##### Source passage

= Extraordinary general meeting =

Meeting at an irregular time

An extraordinary general meeting, commonly abbreviated as EGM, is a meeting of members of an organisation, shareholders of a company, or employees of an official body that occurs at an irregular time.' The term is usually used where the group would ordinarily hold an annual general meeting (AGM) but where an issue arises that requires the input of the entire membership and is too serious or urgent to wait until the next AGM. Members and/or shareholders must be informed of the purpose of the EGM so that they may attend in a position where they can discuss and exercise intelligent judgment, or else any resolutions passed are invalid.'

==Procedure==

Before the EGM the board of the organisation will have agreed upon one or more resolutions that will be put to the shareholders or members for approval at the EGM. The wording of the resolution is sent to the shareholders with a note about its importance. The theory is that the board has a better knowledge of the situation, and the resolution is in effect their ideal solution, but it may not be in the interests of individual shareholders. Usually, the chairman of the EGM reads out and recommends the resolution to those present for approval, takes questions about the resolution from those present, supervises the vote and declares the result. The rules for conducting an EGM and the options for altering a resolution at an EGM or for taking proxy votes will vary from one organisation to another.

##########

_Exercise instructions_
Can you retype the extraordinary general meeting text word for word, starting with "Before the EGM" and going on through "organisation to another."?

##### Dataset extract

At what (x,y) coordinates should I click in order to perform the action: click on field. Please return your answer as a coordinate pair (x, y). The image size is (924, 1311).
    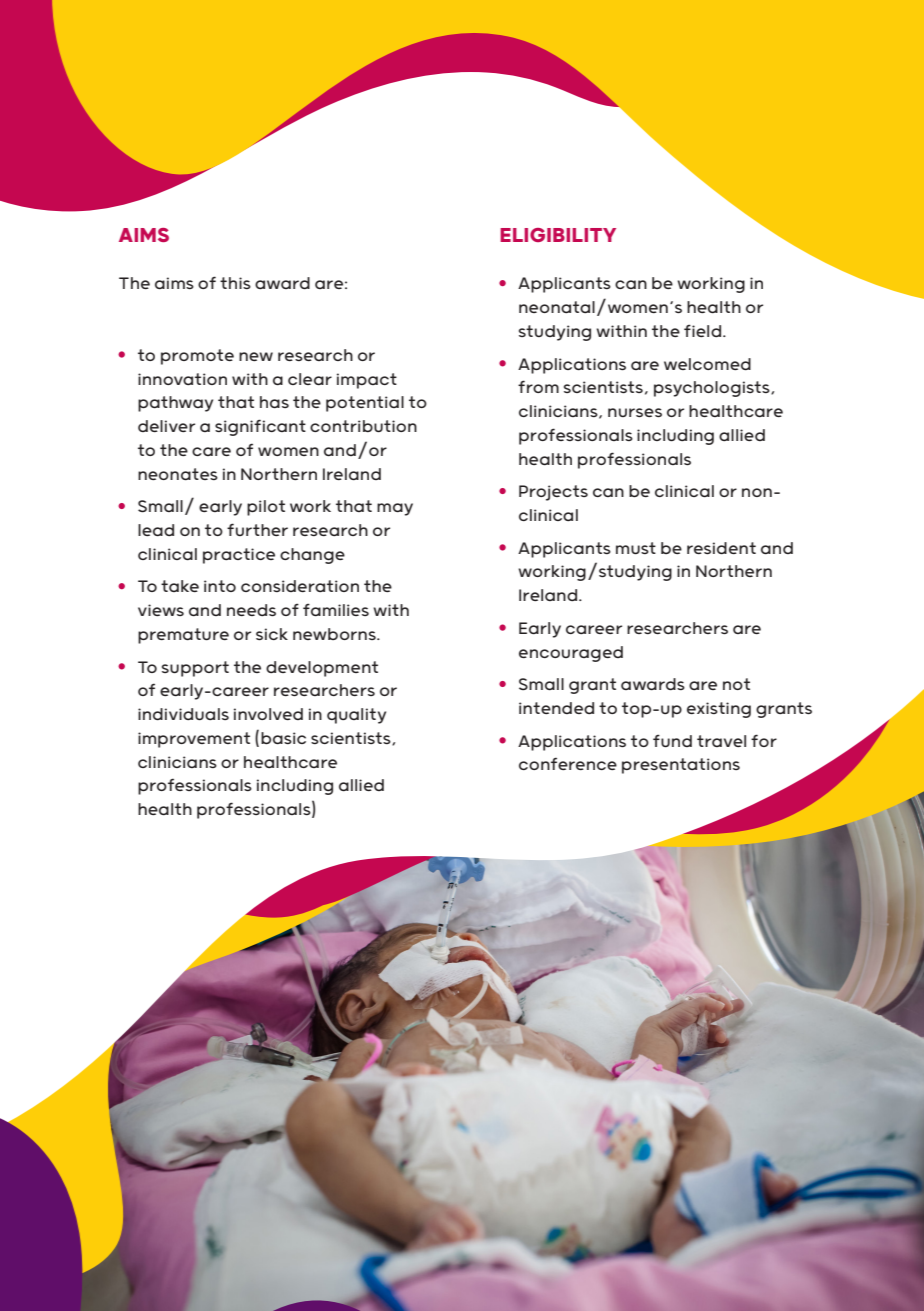
    Looking at the image, I should click on (704, 330).
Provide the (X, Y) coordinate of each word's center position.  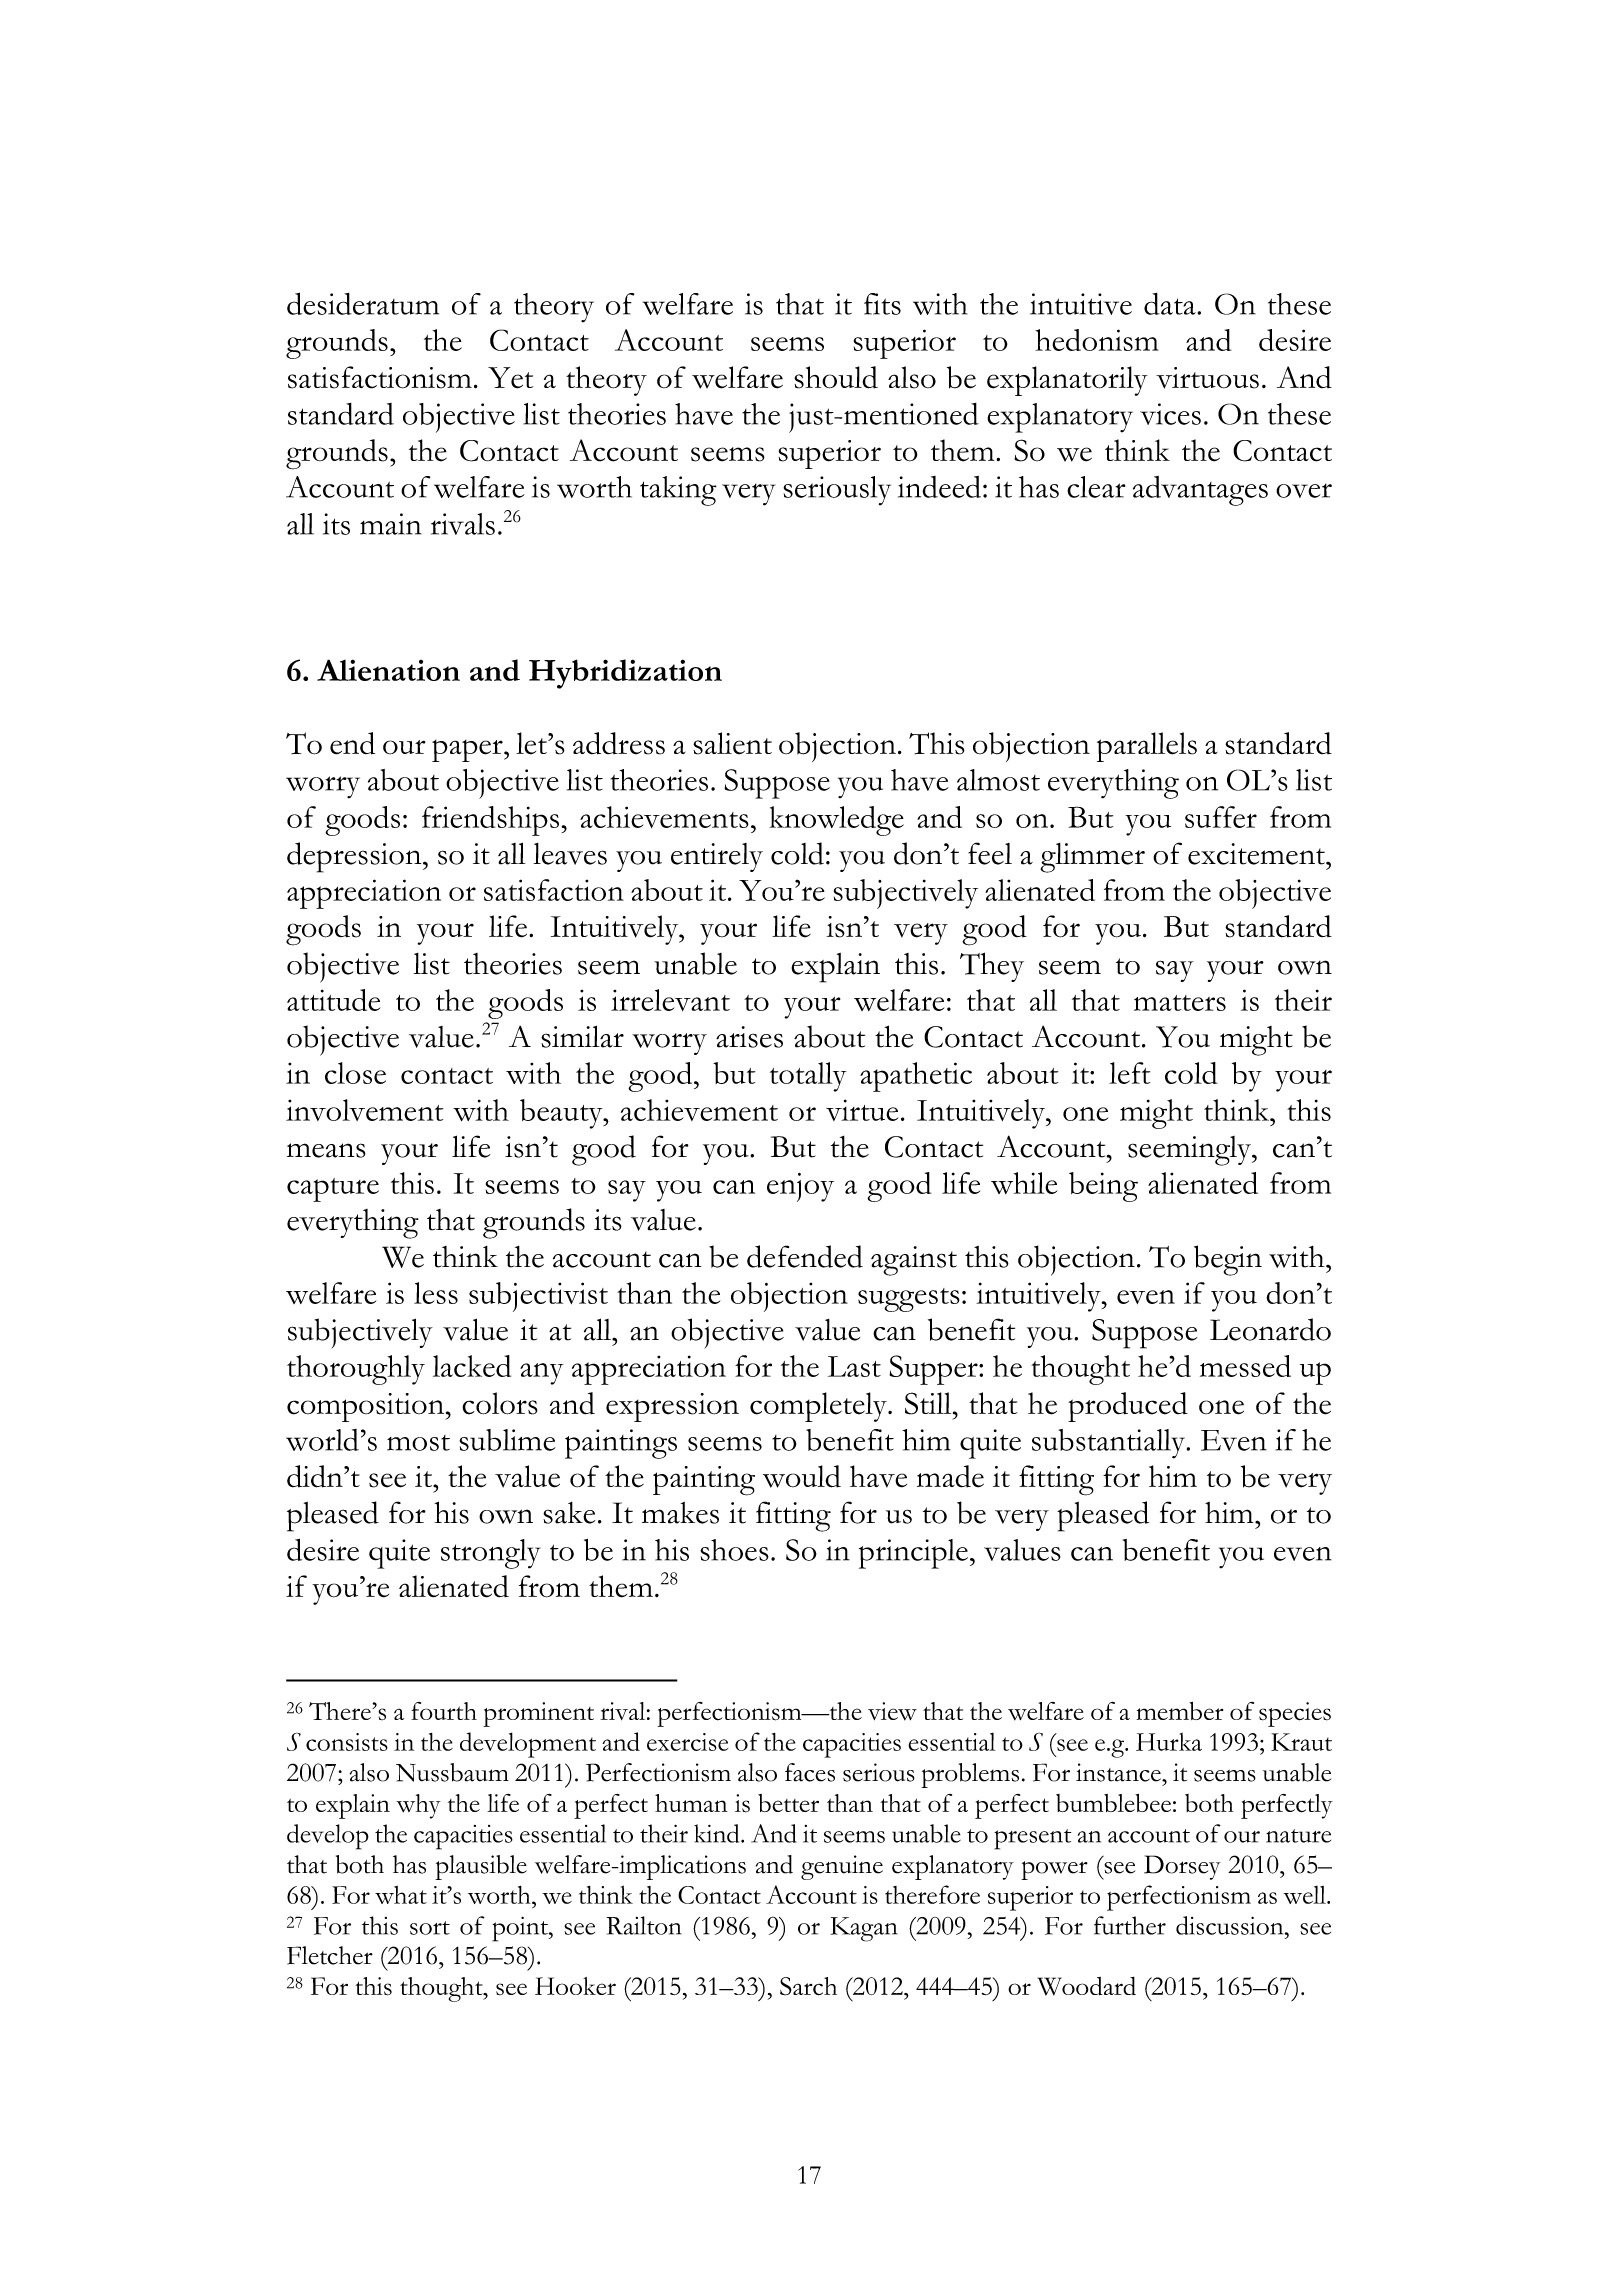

##########

_Expected output_
Before the EGM the board of the organisation will have agreed upon one or more resolutions that will be put to the shareholders or members for approval at the EGM. The wording of the resolution is sent to the shareholders with a note about its importance. The theory is that the board has a better knowledge of the situation, and the resolution is in effect their ideal solution, but it may not be in the interests of individual shareholders. Usually, the chairman of the EGM reads out and recommends the resolution to those present for approval, takes questions about the resolution from those present, supervises the vote and declares the result. The rules for conducting an EGM and the options for altering a resolution at an EGM or for taking proxy votes will vary from one organisation to another.